** Begin **

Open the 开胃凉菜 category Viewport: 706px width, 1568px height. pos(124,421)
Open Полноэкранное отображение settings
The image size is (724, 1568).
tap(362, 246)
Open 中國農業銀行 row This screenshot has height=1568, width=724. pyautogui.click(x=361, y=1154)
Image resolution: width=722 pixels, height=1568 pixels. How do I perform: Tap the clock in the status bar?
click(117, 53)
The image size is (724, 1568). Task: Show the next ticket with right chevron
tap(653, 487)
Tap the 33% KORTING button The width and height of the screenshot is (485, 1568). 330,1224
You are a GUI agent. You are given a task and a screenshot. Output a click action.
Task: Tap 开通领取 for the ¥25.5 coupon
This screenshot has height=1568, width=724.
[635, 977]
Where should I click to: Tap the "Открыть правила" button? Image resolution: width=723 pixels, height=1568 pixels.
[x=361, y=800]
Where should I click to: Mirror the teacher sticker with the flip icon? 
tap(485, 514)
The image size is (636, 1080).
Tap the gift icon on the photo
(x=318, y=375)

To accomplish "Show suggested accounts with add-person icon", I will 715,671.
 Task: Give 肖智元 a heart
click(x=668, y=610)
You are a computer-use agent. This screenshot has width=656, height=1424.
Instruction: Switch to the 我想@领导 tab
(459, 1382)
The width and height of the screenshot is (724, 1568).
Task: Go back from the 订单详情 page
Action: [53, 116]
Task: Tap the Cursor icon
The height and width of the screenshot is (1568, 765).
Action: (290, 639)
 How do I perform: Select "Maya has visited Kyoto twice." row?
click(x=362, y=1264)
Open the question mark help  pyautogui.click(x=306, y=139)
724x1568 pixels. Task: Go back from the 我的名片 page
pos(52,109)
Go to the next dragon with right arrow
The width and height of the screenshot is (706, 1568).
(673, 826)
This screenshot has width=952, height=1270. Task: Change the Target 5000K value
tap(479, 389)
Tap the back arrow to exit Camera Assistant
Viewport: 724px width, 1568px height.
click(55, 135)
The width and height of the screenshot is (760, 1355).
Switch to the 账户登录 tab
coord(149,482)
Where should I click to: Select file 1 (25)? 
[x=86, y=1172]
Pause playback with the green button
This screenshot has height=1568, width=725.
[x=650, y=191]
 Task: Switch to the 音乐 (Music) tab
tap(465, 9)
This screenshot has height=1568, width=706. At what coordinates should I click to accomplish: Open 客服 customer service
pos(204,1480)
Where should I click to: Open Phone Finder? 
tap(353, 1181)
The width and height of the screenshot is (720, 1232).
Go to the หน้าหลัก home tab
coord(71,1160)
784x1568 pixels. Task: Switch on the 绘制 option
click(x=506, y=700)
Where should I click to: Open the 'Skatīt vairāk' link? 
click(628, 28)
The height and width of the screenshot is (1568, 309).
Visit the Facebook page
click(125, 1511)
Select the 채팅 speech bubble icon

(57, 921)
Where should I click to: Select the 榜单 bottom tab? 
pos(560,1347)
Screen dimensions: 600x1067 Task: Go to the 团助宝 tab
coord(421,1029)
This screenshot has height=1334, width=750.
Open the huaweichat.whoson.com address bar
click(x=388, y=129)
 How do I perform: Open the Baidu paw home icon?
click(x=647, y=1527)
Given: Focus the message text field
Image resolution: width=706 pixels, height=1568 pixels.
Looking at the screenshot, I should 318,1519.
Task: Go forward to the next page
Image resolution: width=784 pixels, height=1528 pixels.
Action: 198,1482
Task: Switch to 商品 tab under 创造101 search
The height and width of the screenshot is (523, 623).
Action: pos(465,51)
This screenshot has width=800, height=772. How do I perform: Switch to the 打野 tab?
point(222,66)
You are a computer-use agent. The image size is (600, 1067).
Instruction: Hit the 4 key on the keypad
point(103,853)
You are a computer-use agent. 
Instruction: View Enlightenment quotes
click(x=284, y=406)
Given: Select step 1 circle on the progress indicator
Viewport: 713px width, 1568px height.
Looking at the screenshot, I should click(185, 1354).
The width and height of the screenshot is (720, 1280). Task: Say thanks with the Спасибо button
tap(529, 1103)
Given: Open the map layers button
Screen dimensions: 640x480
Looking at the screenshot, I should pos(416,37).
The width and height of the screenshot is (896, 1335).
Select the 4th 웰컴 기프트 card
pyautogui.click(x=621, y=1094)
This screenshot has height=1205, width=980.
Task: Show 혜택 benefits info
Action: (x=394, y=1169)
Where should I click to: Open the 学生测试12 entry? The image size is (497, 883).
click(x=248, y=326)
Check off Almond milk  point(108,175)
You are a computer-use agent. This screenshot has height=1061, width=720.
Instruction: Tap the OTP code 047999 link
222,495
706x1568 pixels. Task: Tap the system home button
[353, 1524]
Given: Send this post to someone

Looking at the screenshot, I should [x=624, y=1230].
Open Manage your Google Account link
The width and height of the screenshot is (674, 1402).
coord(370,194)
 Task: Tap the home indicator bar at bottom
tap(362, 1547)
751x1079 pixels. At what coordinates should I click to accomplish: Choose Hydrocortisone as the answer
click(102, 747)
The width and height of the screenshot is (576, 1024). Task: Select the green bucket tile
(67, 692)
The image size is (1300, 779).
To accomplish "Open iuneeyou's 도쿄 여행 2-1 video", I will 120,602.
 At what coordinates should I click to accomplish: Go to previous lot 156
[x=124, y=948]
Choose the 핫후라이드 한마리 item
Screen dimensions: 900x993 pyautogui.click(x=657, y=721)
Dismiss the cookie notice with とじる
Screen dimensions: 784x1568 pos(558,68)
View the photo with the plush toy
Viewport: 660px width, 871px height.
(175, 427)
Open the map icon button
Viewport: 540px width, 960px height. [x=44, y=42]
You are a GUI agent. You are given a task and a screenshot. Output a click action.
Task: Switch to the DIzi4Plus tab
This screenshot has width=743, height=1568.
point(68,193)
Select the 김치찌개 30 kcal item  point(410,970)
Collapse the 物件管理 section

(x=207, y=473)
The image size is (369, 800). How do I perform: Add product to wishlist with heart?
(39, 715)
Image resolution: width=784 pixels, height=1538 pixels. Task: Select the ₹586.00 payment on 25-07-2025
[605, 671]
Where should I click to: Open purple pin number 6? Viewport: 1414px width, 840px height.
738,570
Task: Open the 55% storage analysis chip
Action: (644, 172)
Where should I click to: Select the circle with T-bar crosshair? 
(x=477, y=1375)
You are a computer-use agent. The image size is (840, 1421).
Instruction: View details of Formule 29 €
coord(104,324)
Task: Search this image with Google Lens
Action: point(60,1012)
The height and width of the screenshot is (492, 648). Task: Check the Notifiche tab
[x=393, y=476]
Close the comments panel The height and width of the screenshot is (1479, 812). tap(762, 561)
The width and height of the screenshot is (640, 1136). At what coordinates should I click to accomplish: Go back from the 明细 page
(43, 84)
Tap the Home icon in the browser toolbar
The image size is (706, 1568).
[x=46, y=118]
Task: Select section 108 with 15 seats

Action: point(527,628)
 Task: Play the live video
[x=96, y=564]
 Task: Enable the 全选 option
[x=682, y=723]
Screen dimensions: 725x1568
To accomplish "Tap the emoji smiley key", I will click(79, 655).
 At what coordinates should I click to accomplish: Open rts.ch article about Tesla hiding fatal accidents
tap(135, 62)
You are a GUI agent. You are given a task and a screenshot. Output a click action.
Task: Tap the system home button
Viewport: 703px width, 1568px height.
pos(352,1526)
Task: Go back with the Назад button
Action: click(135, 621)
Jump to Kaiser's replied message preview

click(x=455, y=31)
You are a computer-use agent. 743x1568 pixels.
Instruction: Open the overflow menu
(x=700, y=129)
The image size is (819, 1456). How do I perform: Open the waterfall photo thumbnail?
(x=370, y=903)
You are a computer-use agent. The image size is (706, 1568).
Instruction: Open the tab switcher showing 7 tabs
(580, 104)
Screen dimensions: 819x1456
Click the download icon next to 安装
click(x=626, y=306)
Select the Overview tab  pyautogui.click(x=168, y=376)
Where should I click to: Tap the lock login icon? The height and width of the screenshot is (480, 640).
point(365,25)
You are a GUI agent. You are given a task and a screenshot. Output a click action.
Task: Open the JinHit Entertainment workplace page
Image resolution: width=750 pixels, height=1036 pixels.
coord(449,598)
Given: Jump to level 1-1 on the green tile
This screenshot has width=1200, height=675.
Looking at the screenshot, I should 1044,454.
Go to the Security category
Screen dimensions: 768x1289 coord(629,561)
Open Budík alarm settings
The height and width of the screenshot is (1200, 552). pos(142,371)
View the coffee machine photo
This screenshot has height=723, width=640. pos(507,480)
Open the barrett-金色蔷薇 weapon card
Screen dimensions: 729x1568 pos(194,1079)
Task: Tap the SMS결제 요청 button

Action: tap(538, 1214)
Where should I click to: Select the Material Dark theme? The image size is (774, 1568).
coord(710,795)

** End **

What the task asks: Rewrite the material as a Markdown table, starting at the line that contains "The image size is (369, 800)." and ending at the line that contains "point(365,25)", with both of those lines included and blank lines left out. Use a "Row" column for the row number and a "Content" column for the line.

Task result:
| Row | Content |
|---|---|
| 1 | The image size is (369, 800). How do I perform: Add product to wishlist with heart? |
| 2 | (39, 715) |
| 3 | Image resolution: width=784 pixels, height=1538 pixels. Task: Select the ₹586.00 payment on 25-07-2025 |
| 4 | [605, 671] |
| 5 | Where should I click to: Open purple pin number 6? Viewport: 1414px width, 840px height. |
| 6 | 738,570 |
| 7 | Task: Open the 55% storage analysis chip |
| 8 | Action: (644, 172) |
| 9 | Where should I click to: Select the circle with T-bar crosshair?  |
| 10 | (x=477, y=1375) |
| 11 | You are a computer-use agent. The image size is (840, 1421). |
| 12 | Instruction: View details of Formule 29 € |
| 13 | coord(104,324) |
| 14 | Task: Search this image with Google Lens |
| 15 | Action: point(60,1012) |
| 16 | The height and width of the screenshot is (492, 648). Task: Check the Notifiche tab |
| 17 | [x=393, y=476] |
| 18 | Close the comments panel The height and width of the screenshot is (1479, 812). tap(762, 561) |
| 19 | The width and height of the screenshot is (640, 1136). At what coordinates should I click to accomplish: Go back from the 明细 page |
| 20 | (43, 84) |
| 21 | Tap the Home icon in the browser toolbar |
| 22 | The image size is (706, 1568). |
| 23 | [x=46, y=118] |
| 24 | Task: Select section 108 with 15 seats |
| 25 | Action: point(527,628) |
| 26 |  Task: Play the live video |
| 27 | [x=96, y=564] |
| 28 |  Task: Enable the 全选 option |
| 29 | [x=682, y=723] |
| 30 | Screen dimensions: 725x1568 |
| 31 | To accomplish "Tap the emoji smiley key", I will click(79, 655). |
| 32 |  At what coordinates should I click to accomplish: Open rts.ch article about Tesla hiding fatal accidents |
| 33 | tap(135, 62) |
| 34 | You are a GUI agent. You are given a task and a screenshot. Output a click action. |
| 35 | Task: Tap the system home button |
| 36 | Viewport: 703px width, 1568px height. |
| 37 | pos(352,1526) |
| 38 | Task: Go back with the Назад button |
| 39 | Action: click(135, 621) |
| 40 | Jump to Kaiser's replied message preview |
| 41 | click(x=455, y=31) |
| 42 | You are a computer-use agent. 743x1568 pixels. |
| 43 | Instruction: Open the overflow menu |
| 44 | (x=700, y=129) |
| 45 | The image size is (819, 1456). How do I perform: Open the waterfall photo thumbnail? |
| 46 | (x=370, y=903) |
| 47 | You are a computer-use agent. The image size is (706, 1568). |
| 48 | Instruction: Open the tab switcher showing 7 tabs |
| 49 | (580, 104) |
| 50 | Screen dimensions: 819x1456 |
| 51 | Click the download icon next to 安装 |
| 52 | click(x=626, y=306) |
| 53 | Select the Overview tab  pyautogui.click(x=168, y=376) |
| 54 | Where should I click to: Tap the lock login icon? The height and width of the screenshot is (480, 640). |
| 55 | point(365,25) |